Hi, Alexey did this useful presentation to the Brighton PostgreSQL User Group.
The recording is available here https://www.youtube.com/watch?v=_IaRhLLQfQk
Cheers
Thanks for pointing out on this problem in my talk. I have probably spent too little time of my talk on GroupAggregate acting without explicit sorts — roughly only 10-20 seconds in speech, nothing on slides.
GroupAggregate surely can be fed from nodes returning sorted data, e.g IndexScan or MergeJoin, and I should have included a third line for IndexOnlyScan+GroupAgg in the line chart. However, the conditions for this method to be useful are a bit restrictive (proper indexes, low update rate and proper vacuuming, probably working on SSD, partitioned table will need Merge Append node), so unfortunately in practice it can be used not too often.

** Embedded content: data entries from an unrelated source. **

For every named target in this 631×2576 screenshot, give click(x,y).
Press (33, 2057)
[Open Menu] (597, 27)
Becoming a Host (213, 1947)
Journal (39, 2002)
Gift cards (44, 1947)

As for Sort+GroupAgg I have spent some time trying to find an example when it is faster than HashAgg — no results. Probably I should have done it on a server with a large CPU cache rather than on a very average laptop. Also sort algorithms are constantly improved (see these perfect slides by Gregory Stark https://pgconf.ru/media/2016/02/19/9%20%D0%A1%D1%82%D0%B0%D1%80%D0%BA.pdf), so the situation may change in future.
> sometimes lower work_mem (and maintenance_work_mem) values result in better performance
Sounds interesting, especially maintenance_work_mem. Is it about foreign key validation?

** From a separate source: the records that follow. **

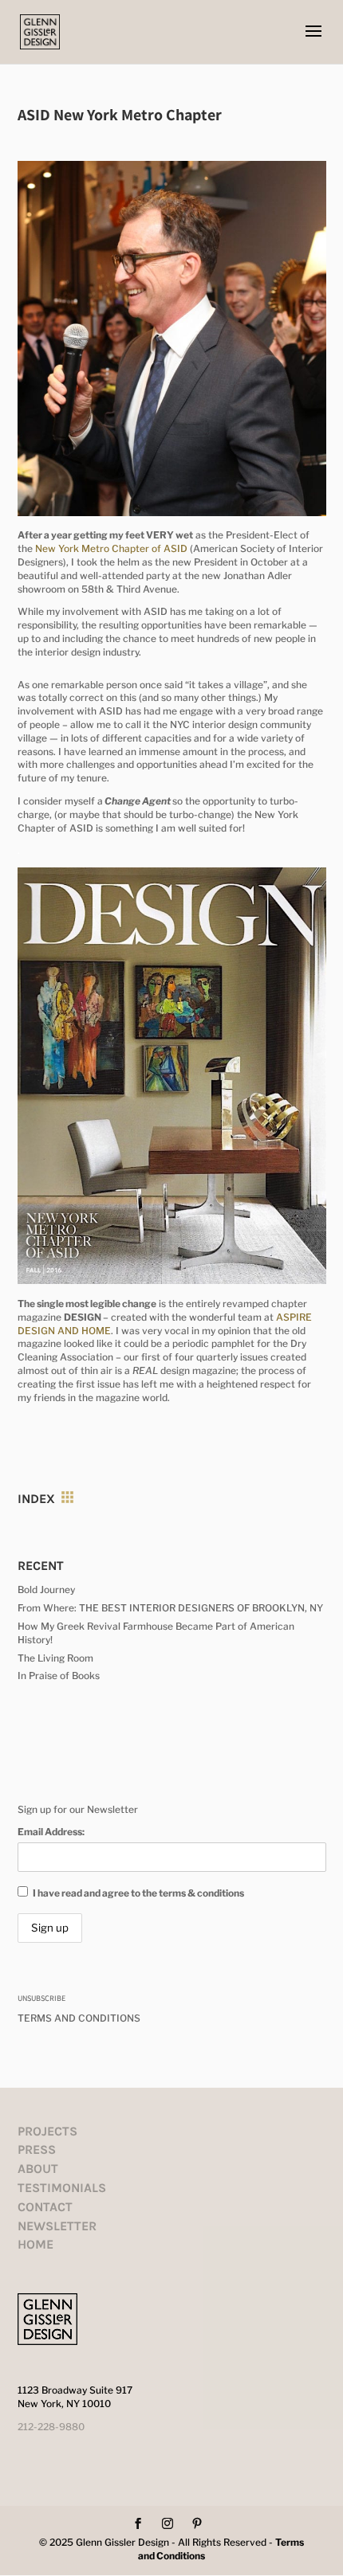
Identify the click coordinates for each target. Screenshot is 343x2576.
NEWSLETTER (57, 2225)
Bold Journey (46, 1589)
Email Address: (51, 1832)
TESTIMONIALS (62, 2187)
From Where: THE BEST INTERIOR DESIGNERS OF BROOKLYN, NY (170, 1608)
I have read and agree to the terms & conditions (138, 1893)
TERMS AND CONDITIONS (79, 2018)
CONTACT (45, 2206)
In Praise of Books (59, 1675)
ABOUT (38, 2168)
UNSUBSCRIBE (41, 1998)
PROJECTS (47, 2131)
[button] (313, 41)
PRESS (37, 2149)
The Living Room (55, 1658)
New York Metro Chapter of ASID (111, 548)
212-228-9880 (51, 2427)
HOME (35, 2244)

I wouldn’t call it a “problem in a talk” – it’s very difficult to get “everything” into a 45-minute talk, so not a big deal.
You’re right that for this to work, there need to be indexes, which means additional overhead for DML and disk space requirements. So yes, it’s a compromise. I don’t think SSDs are needed, though – the index makes it more sequential, actually.

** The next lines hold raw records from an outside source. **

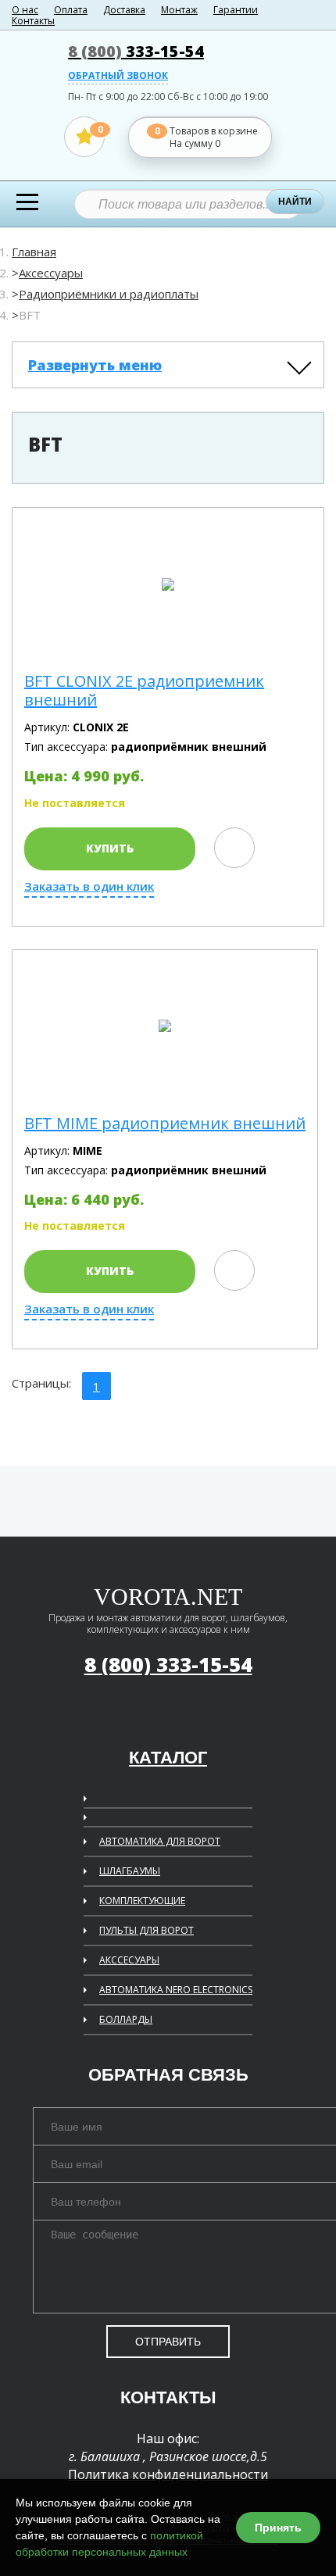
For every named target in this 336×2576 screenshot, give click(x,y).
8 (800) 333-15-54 (168, 1664)
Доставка (124, 9)
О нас (25, 9)
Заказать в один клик (89, 886)
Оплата (71, 9)
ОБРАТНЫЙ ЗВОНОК (118, 76)
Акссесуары (129, 1960)
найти (295, 201)
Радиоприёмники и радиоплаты (108, 294)
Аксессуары (51, 272)
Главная (34, 251)
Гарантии (235, 9)
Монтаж (179, 9)
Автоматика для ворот (159, 1841)
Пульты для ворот (146, 1930)
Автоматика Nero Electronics (175, 1989)
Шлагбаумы (129, 1871)
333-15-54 (136, 51)
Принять (278, 2527)
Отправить (168, 2341)
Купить (110, 848)
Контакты (33, 20)
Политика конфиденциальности (168, 2474)
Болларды (125, 2019)
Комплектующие (142, 1900)
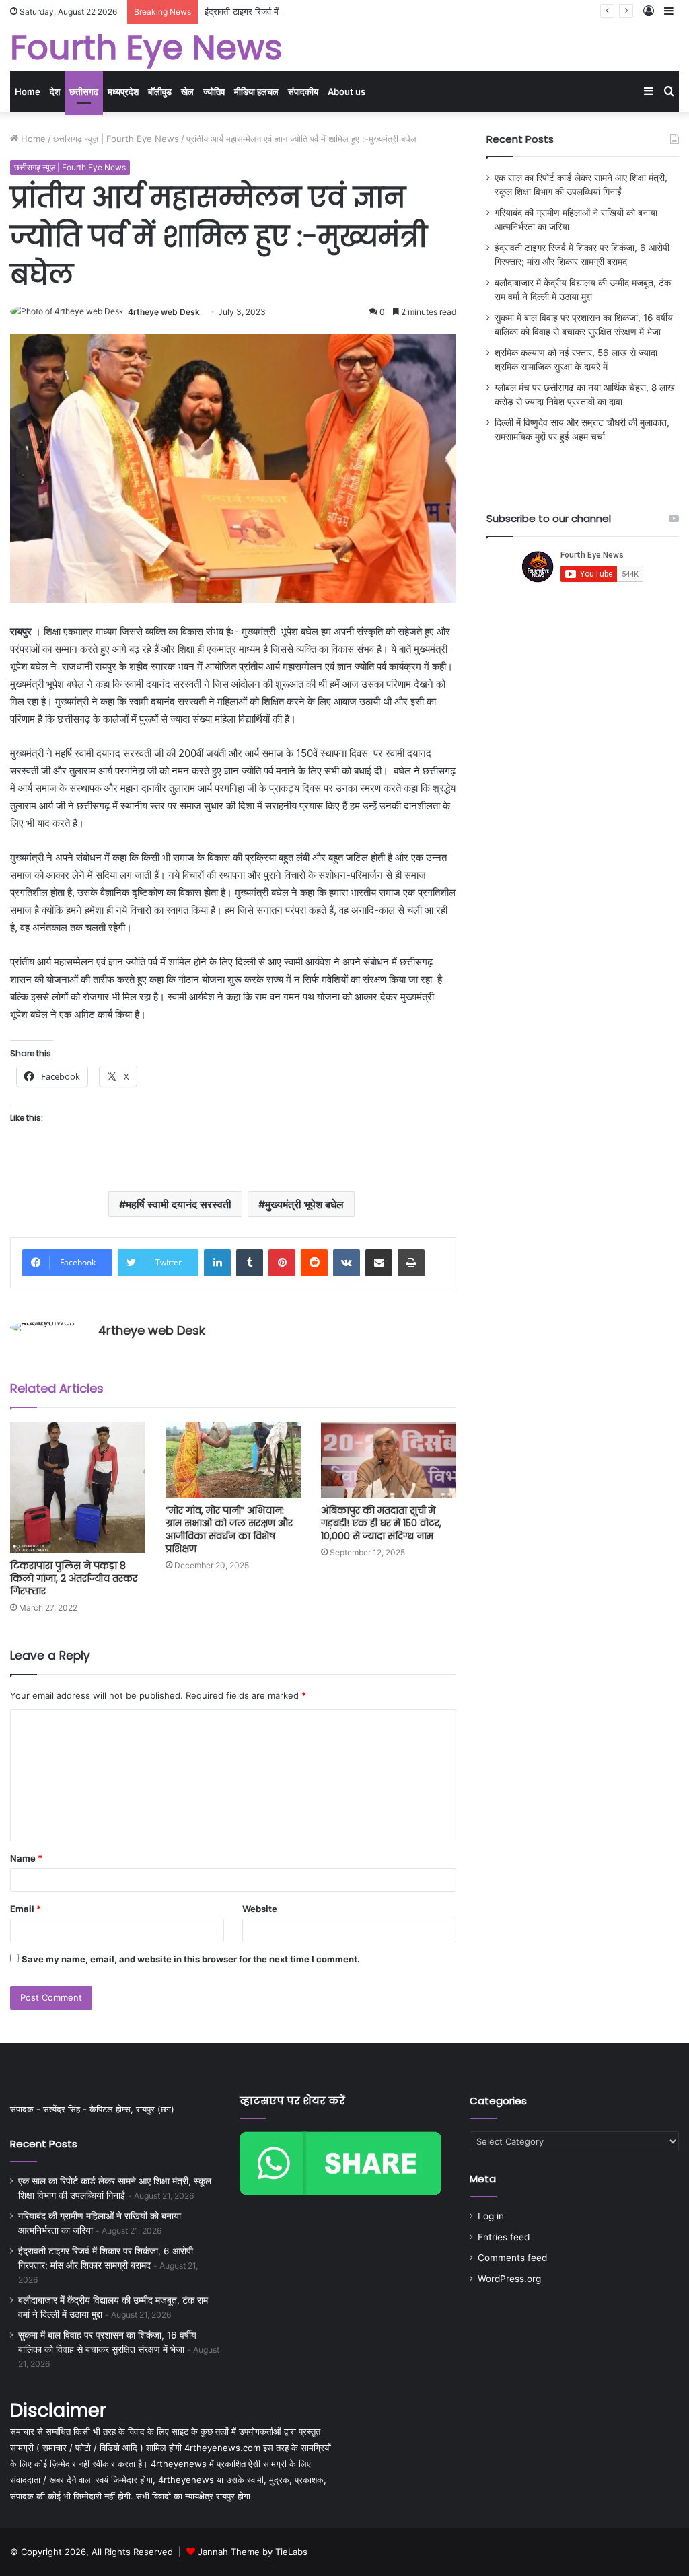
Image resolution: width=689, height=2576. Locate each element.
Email (25, 1908)
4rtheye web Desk (164, 312)
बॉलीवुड (160, 91)
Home (27, 91)
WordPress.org (509, 2278)
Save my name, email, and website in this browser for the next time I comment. (191, 1959)
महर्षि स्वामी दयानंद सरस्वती (178, 1204)
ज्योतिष (214, 91)
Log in (491, 2216)
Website (259, 1908)
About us (346, 91)
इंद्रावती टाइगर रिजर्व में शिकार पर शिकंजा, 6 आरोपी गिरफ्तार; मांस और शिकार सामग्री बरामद (354, 11)
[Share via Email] (378, 1262)
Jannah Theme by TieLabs (252, 2551)
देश (55, 91)
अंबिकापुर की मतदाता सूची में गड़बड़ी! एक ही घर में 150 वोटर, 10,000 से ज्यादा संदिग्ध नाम (381, 1523)
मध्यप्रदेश (123, 91)
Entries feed (504, 2237)
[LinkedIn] (217, 1262)
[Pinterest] (281, 1262)
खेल (187, 91)
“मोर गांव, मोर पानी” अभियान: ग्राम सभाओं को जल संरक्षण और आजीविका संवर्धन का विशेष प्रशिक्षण (229, 1529)
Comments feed (512, 2257)
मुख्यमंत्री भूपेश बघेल (304, 1204)
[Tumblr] (249, 1262)
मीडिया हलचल (256, 91)
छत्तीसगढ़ (83, 91)
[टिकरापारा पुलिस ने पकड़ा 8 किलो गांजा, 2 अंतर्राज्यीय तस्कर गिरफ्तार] (77, 1487)
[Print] (411, 1262)
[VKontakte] (346, 1262)
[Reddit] (314, 1262)
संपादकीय (303, 91)
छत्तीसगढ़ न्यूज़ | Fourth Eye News (116, 138)
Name (26, 1858)
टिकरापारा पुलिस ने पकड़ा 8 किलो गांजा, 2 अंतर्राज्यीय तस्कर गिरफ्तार (73, 1578)
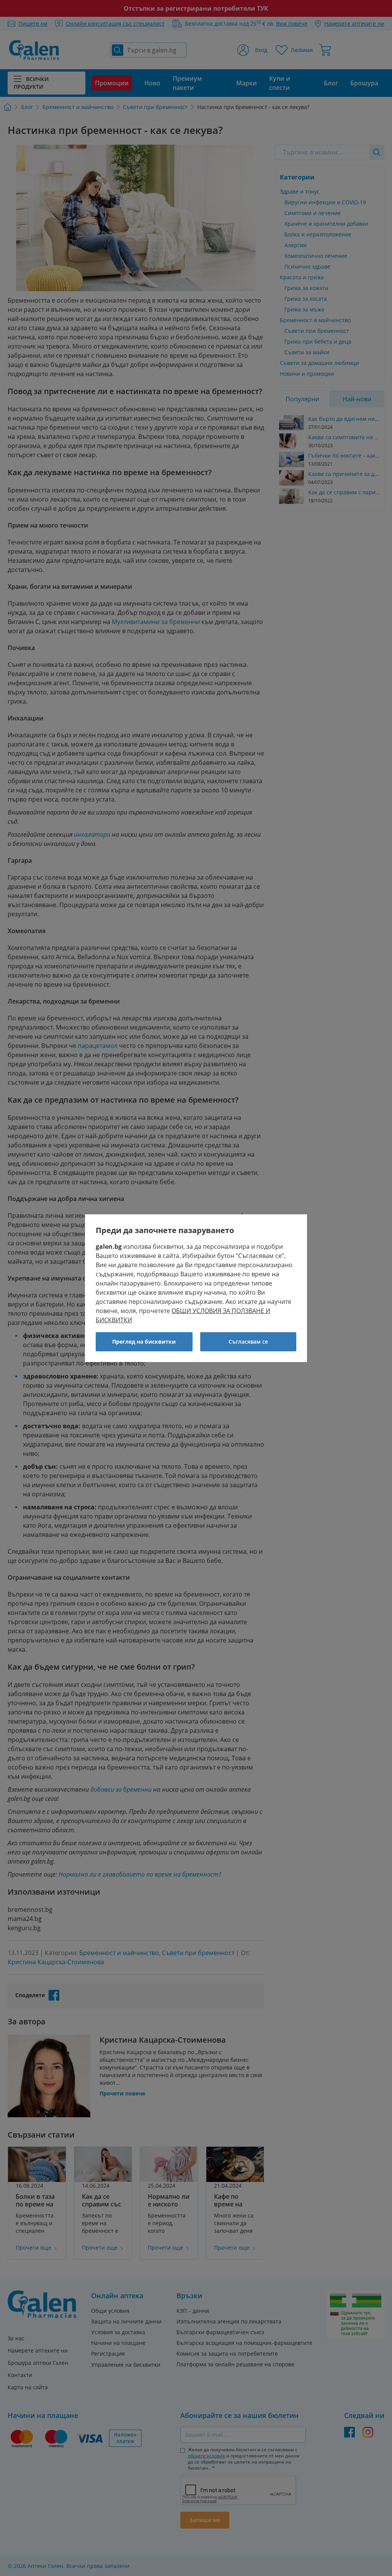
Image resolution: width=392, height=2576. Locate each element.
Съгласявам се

Regarding the maintenance_work_mem – it’s not uncommon to see CREATE INDEX to complete much faster with smaller values (say 32MB is faster than 1GB), mostly thanks to the caching effects. I.e. the ability to perform the sorts faster outweights the batchning overhead.
And thanks for posting a link to Greg’s talk, really nice overview!
I noticed that the create index is influenced by maintenance_work_mem. work_mem affects the sorts when not involved in index creation.
to me it makes perfect sense as the index creation is maintenance.
cheers
Federico
I may be missing something, but I don’t think anyone suggested CREATE INDEX should use work_mem, or that it’s strange that it uses maintenance_work_mem?
The point is that with smaller maintenance_work_mem, the sort will have to create more batches (and then merge them), which adds overhead. But the smaller batches use the L2/L3 cache way better, outweighing the overhead. The same thing applies to work_mem, but work_mem affects other nodes too, where the cost of batching is much higher (e.g. HashJoin), or makes it impossible to use nodes that don’t support batching (e.g. HashAggregate). With maintenance_work_mem the effect is much clearer because it applies to DML statements that are typically much simpler (e.g. CREATE INDEX).
Sorry, my bad. I completely misunderstood what you wrote.